Teh Lack of Speed

From: Woggy 3 Jul 2006 14:59
To: ALL13 of 72

It's bloody terrible for me, from home and from work, so it isn't my connection (which is fast on other websites).

 

That's why I haven't posted much, I could make a cup of coffee waiting for threads to load.

 

EDIT: This just opened in another tab while I waited for this to post, 'Dictionary, Initialising'. So far it's been ages. Looks like it could be a spell checking problem?

 

http://www.tehforum.co.uk/forum/dictionary.php?webtag=DEFAULT&obj_id=t_content

EDITED: 3 Jul 2006 15:06 by WOGGY
From: Matt 3 Jul 2006 18:02
To: Woggy 14 of 72
It's not as simple as saying it's the dictionary causing the slowness.

But it is as simple as saying that this server can't cope.

Problem is when a query is performed the tables required are locked so no data can be inserted or modified at the same time. If the server is under load the query is going to take longer to perform due to lack of resources and because of the nature of PHP and MySQL if you get annoyed by the slowness and keep clicking links or refreshing pages trying to force it to load the page all you're doing is queuing up more queries for MySQL to execute and increasing the load on the server.

The thread list uses one of the most complex queries in Beehive so you can imagine what happens if you keep trying to refresh the thread list all the time.

It's not easy balancing the server performance between Apache and MySQL mostly because I haven't a clue how to set up MySQL to best suit our needs and searching for the right information reveals fuck all because all it's all along the lines of "try this" and "do that" without actually telling you what it does or why you should change it.

So yeah. Like it or lump it or we a) prune the database drastically or b) get together some money again to upgrade the hosting.
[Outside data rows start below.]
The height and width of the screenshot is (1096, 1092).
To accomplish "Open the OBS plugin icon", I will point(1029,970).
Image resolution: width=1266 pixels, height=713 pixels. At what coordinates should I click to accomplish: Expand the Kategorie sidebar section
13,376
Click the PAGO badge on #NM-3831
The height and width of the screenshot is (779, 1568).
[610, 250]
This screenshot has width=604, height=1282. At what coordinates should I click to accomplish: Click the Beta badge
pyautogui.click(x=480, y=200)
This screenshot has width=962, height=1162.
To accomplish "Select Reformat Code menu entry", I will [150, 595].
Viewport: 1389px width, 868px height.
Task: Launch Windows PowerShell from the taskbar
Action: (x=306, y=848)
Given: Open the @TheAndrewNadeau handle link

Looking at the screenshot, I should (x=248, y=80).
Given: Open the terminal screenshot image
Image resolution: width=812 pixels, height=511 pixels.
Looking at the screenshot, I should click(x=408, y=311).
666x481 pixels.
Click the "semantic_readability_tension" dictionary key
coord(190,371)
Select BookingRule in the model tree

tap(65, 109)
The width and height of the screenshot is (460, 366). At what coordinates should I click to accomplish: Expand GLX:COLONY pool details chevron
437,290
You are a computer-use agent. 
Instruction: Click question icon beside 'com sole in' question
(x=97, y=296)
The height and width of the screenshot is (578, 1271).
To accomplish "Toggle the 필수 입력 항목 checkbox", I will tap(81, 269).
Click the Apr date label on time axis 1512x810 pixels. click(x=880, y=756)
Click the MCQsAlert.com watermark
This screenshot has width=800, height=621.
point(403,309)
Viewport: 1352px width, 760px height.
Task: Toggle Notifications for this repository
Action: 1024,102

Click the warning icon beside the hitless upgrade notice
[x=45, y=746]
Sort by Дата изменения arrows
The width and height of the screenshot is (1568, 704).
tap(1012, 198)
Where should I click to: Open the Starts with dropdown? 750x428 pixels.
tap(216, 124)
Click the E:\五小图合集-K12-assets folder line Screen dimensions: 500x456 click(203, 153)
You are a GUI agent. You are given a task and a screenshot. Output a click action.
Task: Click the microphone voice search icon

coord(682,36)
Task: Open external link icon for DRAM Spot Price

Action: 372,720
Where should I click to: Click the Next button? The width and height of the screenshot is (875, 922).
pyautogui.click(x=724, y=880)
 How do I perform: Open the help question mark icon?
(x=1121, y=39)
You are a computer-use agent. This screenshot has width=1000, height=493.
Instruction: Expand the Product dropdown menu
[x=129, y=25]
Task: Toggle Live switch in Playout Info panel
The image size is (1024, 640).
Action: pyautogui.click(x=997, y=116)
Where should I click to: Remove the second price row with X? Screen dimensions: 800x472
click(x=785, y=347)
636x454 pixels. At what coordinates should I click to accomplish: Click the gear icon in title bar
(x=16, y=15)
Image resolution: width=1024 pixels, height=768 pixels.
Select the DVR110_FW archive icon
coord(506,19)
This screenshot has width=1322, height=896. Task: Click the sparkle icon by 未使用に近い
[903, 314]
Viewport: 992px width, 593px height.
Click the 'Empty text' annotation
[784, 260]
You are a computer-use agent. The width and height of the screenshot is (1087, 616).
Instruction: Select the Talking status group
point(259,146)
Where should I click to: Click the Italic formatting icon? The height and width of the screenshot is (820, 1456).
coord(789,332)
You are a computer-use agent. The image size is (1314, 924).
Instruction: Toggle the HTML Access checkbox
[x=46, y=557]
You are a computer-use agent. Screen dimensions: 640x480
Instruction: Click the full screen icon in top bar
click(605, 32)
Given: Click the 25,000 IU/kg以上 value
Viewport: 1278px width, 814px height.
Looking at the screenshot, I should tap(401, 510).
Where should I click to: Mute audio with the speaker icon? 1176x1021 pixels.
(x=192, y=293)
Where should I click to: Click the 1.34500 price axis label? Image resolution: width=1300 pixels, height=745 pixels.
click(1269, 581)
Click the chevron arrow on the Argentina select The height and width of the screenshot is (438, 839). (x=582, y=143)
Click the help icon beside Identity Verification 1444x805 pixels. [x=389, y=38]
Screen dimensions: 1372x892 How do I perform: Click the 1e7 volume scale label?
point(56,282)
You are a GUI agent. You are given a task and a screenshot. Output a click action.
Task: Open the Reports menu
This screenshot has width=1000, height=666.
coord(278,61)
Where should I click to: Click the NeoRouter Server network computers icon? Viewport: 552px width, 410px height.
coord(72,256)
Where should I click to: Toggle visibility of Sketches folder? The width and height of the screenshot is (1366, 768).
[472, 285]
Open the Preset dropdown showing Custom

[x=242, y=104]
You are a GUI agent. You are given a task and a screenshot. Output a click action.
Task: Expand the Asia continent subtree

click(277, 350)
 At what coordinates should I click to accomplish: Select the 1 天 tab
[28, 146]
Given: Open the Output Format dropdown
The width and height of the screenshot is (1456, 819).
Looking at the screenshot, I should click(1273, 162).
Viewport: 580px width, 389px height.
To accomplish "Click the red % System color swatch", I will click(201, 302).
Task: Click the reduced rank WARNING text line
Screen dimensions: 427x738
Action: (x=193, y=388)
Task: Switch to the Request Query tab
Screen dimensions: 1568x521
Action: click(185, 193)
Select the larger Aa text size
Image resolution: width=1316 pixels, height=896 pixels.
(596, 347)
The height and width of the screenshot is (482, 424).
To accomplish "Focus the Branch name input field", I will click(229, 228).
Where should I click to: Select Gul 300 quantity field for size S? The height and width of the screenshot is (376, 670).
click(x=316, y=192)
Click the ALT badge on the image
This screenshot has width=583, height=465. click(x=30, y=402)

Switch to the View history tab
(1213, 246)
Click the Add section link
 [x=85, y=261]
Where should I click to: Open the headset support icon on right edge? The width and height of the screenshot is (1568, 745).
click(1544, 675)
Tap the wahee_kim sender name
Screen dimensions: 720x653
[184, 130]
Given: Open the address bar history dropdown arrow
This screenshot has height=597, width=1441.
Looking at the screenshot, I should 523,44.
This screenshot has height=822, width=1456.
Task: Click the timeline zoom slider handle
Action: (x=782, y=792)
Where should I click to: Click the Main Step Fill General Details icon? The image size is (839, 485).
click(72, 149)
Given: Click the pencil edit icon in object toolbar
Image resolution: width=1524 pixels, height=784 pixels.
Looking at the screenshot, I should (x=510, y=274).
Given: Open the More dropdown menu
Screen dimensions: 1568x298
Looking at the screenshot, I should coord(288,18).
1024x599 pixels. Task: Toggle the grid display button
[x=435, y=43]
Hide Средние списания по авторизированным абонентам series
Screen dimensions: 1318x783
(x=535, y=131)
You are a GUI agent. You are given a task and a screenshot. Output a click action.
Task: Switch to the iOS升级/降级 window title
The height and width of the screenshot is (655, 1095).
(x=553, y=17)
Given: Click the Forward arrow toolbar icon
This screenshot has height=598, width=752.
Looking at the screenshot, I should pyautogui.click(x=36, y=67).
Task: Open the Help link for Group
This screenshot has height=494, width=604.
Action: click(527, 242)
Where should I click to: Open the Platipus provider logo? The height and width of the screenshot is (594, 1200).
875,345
We should probably do that again soon anyway as we'll need to be paying soon I would have thought.
From: Dave!! 3 Jul 2006 18:15
To: Matt 15 of 72

Could you give me details about how much load Beehive normally places on the server, how much bandwidth it uses etc?

 

Only our old server at work is being largely replaced within the next few weeks and the old one will be still hooked up and in use, but doing very little. There's a possibility of being able to use it to host Teh as well. I'd have to look into it though. Incidentally, the machine is a 1.13GHz PIII with 512MB RAM and is currently running Server 2000.

 

Like I say, no promises or anything, but it's a possibility! :)

From: Matt 3 Jul 2006 19:01
To: Dave!! 16 of 72

Bandwidth is about 4GB a month with compression on.
Load averages about 1.2 from what I can tell from 'top'.

 

Thanks for the offer but I don't think that machine would cope very well. Maybe if you quadruppled the RAM and upped the processor speed to about 3Ghz we'd stand a chance :)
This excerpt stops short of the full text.